It's been a while since there's been this kind of buzz around the St. Bonaventure women's basketball team.
At 10-7, the Bonnies already have their first season of double-digit wins in five years. And although they began the Atlantic 10 season 0-2, they face the most difficult teams in the conference up front with their most winnable games coming in February.
But even more than a solid record, the Bonnies seem to be a different team.
They are more talented and athletic than any Bona team in recent memory. Void of stars, it's a team with great chemistry that has embraced the contributions of freshmen.
They're also just plain smart. With a fall semester grade-point average of 3.64, the team is full of good students whose basketball IQ has helped them absorb game strategies.
Their change in fortune in part stems from a change in philosophy from head coach Jim Crowley.
"A couple years ago I reassessed everything. My staff all had left and I reassessed how I wanted us to play and what we were looking for," he said. "We're a couple years into that and I feel good with where we're at. I like where our program has gone. We're looking at [recruiting] hardworking, good, solid kids who are Bonaventure kids."
Crowley, in his 11th season at St. Bonaventure, eschews the popular recruiting ratings system and instead recruits hoop-savvy players who will fit into the school's atmosphere.

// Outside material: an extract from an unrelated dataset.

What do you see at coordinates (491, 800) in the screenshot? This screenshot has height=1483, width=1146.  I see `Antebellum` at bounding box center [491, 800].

Those staff changes refer to a tenuous time for Crowley. After the 2004-05 season there were allegations of sexual harassment within Crowley's staff. While Crowley himself was not involved in the allegations, he was suspended by the university during the investigation.
After being reinstated, he hired former Bona star Courtney Mattingly as an assistant coach along with Jesse Fleming, a former manager.
Last year was still a struggle: The Bonnies finished 9-19 overall and were last in the A-10 at 3-13.
There was speculation that Crowley's time in Olean was done, but then-Athletics Director Ron Zwierlein gave him a one-year contract extension.
Crowley also looked at his coaching style.
"At times I caught myself coaching angry and not teaching and I don't think anyone gets into this to not teach," Crowley said. "That's what I wanted to get back to. Sometimes I'm still not where I want to be as far as controlling my emotion and frustration and competitiveness. It's like anything, you work to get better."
With his contract due to expire at the end of the school year, this season becomes a referendum on Crowley.
The early results have been impressive. The Bonnies outplayed archrival Canisius -- at Canisius -- then beat Michigan at Ann Arbor during a six-game winning streak on the road.
Going 10-5 in nonconference games, combined with the team's GPA and clean image, should be enough to earn Crowley another contract.
"I got a chance to see the game in Ann Arbor . . . and I was very impressed with the way they played against a Big Ten team," incoming Athletics Director Steve Watson said. "They've been very exciting and entertaining to watch and their nonconference performance is very impressive. . . . Right now, it's too early to talk about contracts."
"I would love the opportunity to keep coaching these kids as they get older and better but if it doesn't happen, it doesn't happen," Crowley said. "I think we're in the best place we've been in a long time and I'd like to see it through."